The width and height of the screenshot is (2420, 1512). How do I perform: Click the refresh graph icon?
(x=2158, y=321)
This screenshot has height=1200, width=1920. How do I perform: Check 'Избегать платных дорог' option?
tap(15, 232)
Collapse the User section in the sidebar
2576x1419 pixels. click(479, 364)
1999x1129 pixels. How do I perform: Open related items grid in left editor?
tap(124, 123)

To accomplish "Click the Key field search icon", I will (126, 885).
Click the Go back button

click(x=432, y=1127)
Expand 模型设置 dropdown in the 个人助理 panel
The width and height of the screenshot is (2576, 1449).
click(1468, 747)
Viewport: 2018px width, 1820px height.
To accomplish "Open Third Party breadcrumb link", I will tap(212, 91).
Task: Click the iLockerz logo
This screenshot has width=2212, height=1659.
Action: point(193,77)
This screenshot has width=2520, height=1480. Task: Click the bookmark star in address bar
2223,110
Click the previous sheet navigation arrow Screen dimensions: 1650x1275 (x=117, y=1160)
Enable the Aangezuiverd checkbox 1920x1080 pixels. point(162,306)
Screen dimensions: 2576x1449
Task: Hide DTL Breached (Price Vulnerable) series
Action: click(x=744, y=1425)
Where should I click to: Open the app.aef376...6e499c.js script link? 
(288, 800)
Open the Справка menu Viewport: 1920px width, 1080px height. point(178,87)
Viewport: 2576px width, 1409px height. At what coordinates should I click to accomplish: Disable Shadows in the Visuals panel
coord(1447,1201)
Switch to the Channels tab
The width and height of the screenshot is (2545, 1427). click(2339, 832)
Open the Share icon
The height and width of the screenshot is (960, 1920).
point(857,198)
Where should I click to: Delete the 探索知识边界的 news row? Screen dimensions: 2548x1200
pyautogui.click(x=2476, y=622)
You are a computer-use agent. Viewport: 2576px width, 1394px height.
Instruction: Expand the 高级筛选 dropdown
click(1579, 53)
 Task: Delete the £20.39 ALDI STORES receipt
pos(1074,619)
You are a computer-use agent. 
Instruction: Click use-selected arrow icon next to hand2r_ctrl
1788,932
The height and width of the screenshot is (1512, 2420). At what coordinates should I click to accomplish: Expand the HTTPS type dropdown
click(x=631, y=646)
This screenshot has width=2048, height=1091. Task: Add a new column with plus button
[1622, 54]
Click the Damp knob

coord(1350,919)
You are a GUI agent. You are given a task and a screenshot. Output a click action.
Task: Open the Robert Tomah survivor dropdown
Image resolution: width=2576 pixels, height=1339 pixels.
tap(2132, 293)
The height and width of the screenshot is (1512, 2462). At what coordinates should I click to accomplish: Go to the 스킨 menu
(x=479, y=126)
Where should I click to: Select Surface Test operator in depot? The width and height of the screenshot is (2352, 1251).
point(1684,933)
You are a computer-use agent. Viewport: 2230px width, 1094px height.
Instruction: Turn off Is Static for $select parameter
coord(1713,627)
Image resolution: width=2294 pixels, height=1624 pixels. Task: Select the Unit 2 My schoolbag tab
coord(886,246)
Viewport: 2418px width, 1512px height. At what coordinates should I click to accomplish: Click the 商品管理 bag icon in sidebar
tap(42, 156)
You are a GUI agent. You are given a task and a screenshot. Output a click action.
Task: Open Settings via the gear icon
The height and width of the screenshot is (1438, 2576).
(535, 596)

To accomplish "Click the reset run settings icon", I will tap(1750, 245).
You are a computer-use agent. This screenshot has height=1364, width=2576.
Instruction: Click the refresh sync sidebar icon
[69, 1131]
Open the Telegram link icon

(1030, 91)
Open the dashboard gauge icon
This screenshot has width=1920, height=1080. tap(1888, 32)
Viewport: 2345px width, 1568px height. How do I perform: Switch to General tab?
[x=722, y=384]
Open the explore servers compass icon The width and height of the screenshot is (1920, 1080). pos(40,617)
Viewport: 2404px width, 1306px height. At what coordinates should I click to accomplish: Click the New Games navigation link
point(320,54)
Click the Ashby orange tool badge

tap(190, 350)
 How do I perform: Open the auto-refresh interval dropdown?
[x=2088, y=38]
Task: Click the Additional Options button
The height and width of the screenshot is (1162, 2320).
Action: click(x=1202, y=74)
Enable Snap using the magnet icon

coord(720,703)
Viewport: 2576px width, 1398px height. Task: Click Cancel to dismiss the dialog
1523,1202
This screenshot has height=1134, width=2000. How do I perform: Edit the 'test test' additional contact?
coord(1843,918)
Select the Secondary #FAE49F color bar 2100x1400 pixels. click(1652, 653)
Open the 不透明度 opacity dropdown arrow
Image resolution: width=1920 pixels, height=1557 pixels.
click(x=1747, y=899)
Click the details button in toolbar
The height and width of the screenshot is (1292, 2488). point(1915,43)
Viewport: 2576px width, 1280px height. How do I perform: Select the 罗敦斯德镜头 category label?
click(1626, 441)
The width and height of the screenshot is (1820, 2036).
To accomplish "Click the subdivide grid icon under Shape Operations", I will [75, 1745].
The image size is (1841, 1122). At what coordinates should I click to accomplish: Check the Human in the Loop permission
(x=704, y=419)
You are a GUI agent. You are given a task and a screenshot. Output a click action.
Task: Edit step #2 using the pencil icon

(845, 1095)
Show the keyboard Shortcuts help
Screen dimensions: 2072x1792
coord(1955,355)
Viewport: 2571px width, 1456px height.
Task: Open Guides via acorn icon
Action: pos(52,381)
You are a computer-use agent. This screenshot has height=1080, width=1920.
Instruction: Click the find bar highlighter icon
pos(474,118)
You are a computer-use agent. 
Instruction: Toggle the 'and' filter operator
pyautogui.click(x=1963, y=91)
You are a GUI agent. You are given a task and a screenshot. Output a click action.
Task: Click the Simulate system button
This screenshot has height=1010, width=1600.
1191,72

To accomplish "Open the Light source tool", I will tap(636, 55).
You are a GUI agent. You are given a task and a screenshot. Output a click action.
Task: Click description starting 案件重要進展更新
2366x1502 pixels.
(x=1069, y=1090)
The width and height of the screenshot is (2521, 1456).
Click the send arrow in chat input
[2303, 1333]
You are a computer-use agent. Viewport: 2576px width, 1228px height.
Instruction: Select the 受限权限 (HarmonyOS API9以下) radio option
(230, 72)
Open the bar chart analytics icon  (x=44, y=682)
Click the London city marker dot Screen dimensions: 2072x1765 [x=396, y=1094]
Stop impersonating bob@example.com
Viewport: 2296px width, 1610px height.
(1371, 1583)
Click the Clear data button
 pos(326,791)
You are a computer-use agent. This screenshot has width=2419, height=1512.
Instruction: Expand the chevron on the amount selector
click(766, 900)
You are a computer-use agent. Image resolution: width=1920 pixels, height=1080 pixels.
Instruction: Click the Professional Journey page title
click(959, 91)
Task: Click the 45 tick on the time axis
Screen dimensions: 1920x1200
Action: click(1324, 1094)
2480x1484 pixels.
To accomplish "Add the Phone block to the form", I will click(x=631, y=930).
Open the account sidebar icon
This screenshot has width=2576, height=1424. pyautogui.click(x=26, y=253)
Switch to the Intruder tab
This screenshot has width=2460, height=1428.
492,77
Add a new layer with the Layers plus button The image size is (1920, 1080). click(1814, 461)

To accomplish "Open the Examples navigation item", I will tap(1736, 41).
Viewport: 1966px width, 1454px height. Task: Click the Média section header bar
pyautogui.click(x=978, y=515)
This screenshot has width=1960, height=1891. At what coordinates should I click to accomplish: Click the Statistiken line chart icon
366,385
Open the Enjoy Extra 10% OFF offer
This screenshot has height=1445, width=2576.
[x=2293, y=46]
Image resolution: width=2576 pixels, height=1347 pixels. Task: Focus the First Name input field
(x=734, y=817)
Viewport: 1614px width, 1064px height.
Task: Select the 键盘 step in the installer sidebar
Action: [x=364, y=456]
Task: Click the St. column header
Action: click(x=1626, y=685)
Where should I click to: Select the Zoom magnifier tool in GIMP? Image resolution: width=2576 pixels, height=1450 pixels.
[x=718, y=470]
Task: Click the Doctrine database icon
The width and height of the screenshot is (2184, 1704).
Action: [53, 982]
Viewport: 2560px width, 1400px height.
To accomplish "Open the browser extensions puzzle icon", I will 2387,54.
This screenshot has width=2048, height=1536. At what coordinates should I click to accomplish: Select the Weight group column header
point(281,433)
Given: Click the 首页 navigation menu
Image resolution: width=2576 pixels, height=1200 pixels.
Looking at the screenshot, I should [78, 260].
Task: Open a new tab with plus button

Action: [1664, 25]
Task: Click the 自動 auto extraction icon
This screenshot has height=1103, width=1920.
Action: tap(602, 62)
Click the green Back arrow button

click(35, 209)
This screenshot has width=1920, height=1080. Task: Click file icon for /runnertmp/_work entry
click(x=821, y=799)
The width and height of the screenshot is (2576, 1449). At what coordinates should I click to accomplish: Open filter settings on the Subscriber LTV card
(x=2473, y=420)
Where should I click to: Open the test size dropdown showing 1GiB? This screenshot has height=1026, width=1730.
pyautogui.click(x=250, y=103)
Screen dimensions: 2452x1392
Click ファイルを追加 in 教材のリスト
# # #
• **Exercise goal**: From the listing above, repeat exactly the lines starting at the line that includes "Image resolution: width=2294" and ending at the line that includes "Task: Open Settings via the gear icon", with nothing outside that span.

• **Solution to the problem**:
Image resolution: width=2294 pixels, height=1624 pixels. Task: Select the Unit 2 My schoolbag tab
coord(886,246)
Viewport: 2418px width, 1512px height. At what coordinates should I click to accomplish: Click the 商品管理 bag icon in sidebar
tap(42, 156)
You are a GUI agent. You are given a task and a screenshot. Output a click action.
Task: Open Settings via the gear icon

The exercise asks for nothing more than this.